First, not every displaced worker is one credential away from becoming a prompt engineer or an AI product manager. Cognitive profiles differ, background knowledge differs, and interest differs. Second, training requires time, stability, and usually unpaid learning; workers with caregiving duties or second jobs can’t just “carve out” ten hours a week to chase a new certificate. Third, employers don’t hire off course catalogs—they hire off trust networks. Who you know, where you went to school, and where you last worked still quietly dominate.
You can teach someone machine-learning basics. If hiring pipelines continue to favor elite pedigrees or alumni of dominant firms, that new skill becomes a résumé ornament, not a ticket into the AI economy.
From the policy angle, the column is light, almost by design. Op-eds are allowed to be idea gyms. But you can’t seriously tell workers to chase ownership and skills, then ignore the levers that make that chase even remotely plausible. Tax incentives for employee ownership. Actual access to small-business capital beyond pitch-deck theater. Portable benefits so leaving a traditional job for a startup or a contract role doesn’t mean gambling your healthcare and retirement.
That’s the boring plumbing that turns slogans into systems.

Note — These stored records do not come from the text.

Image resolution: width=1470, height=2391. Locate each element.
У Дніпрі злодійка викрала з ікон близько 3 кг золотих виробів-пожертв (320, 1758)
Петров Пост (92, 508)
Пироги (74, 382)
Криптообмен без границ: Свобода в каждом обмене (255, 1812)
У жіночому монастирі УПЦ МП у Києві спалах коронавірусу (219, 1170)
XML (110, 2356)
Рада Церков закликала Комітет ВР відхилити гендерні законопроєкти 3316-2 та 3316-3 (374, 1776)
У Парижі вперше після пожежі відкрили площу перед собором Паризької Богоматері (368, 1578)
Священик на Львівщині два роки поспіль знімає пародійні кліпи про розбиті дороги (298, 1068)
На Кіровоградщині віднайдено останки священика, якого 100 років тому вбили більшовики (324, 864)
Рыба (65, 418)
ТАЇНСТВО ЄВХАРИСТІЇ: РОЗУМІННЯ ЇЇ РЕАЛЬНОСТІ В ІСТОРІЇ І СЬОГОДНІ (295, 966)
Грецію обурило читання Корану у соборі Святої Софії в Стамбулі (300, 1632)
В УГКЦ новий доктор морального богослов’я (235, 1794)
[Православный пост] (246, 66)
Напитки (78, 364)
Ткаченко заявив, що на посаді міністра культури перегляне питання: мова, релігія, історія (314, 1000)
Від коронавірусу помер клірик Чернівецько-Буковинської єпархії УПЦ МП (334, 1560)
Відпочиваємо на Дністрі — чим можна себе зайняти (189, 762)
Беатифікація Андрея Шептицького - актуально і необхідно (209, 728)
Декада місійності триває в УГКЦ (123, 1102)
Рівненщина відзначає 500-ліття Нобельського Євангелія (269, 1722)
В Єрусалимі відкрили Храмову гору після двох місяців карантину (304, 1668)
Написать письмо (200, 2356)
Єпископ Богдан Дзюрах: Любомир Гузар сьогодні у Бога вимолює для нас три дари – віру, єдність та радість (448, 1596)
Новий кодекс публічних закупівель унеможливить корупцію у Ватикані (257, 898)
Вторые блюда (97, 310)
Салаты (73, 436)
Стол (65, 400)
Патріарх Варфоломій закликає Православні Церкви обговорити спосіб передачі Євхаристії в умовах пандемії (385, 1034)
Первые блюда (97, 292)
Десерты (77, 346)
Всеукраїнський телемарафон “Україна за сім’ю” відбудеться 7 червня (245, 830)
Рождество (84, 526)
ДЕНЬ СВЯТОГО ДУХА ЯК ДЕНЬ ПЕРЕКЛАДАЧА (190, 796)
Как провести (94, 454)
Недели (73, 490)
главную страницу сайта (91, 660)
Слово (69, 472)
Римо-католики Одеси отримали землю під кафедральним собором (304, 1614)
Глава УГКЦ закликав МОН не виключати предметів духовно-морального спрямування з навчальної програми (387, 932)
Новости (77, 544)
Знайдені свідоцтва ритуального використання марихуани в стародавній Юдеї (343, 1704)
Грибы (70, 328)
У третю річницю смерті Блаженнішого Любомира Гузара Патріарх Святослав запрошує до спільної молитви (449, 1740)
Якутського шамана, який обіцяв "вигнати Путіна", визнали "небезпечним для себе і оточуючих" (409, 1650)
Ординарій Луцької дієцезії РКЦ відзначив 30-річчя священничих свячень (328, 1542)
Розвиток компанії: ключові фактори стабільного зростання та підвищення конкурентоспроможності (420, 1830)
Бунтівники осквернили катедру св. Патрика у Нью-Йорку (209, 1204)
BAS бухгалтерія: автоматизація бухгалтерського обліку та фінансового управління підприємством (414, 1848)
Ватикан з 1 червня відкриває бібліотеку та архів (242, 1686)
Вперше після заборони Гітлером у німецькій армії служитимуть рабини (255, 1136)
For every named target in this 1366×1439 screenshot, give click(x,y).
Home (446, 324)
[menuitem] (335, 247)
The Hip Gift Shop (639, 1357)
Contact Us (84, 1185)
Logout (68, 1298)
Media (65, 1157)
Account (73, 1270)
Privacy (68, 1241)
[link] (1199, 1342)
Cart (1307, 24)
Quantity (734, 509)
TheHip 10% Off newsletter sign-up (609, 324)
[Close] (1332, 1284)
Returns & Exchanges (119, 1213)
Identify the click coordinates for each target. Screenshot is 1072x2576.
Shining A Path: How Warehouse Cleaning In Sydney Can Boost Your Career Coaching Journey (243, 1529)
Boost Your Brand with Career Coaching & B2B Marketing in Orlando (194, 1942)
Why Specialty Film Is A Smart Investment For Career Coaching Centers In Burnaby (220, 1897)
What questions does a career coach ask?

Here’s what nobody tells you about “market-led” paths: markets don’t fix unequal starting lines on their own. They amplify whatever baseline conditions already exist. Cities that already attract capital and talent—think the usual tech hubs—will keep compounding. Smaller regions will keep sending their most ambitious people away unless there is deliberate policy to decentralize opportunity. The column leans hard on markets; it barely touches the scaffolding those markets sit on.
From my own operations background in a large company, the gap between theory and execution is where this all breaks. I’ve helped roll out profit-sharing and equity programs to large workforces. On paper, everyone is “an owner.” In practice, if you don’t make equity understandable, liquid at reasonable intervals, and paired with fair base pay, people either ignore it or get burned by volatility. Inside the company, managers will hoard upside for top performers and leadership unless you deliberately design against that. None of this shows up in a clean op-ed narrative about turning workers into capitalists.
There’s also a historical pattern the column skips. When new technologies show up—railroads, electricity, early computing—the people who benefit first aren’t the ones told to “upskill”; they’re the ones sitting close to the capital stack and the rulebook. Workers can and do benefit, but only when institutions change with the tech. Think of how employee stock-ownership plans at some industrial firms actually built middle-class wealth, while similar-sounding programs elsewhere became glorified retention tools with little upside.
You could push back and say: “Fine—ownership is hard. But the column’s spirit matters; it points people toward agency instead of paralysis.” That’s fair. Agency matters. People should be nudged—sometimes hard—toward saving, investing, starting small experiments, and learning how AI tools work instead of being scared of them.
Here’s the pushback: agency without system change is a lottery ticket. Encouragement without capital access, guardrails, and actual institutional reform will lift a visible few and leave most people wondering why they “did everything right” and still feel stuck. If the directive is “embrace ownership and learn AI,” it should come with realistic scaffolding: public or quasi-public seed funds targeting founders far from the usual zip codes; mandatory, plain-language financial education tied to equity grants; and tax credits for companies that extend ownership beyond executives and early insiders.
Bottom line: the column is right that workers can build wealth in the AI era—but if AI actually delivers big gains, the fight won’t be over whether people “embraced ownership.” It’ll be over who redesigned the rules so ownership wasn’t reserved for the few already standing closest to the money.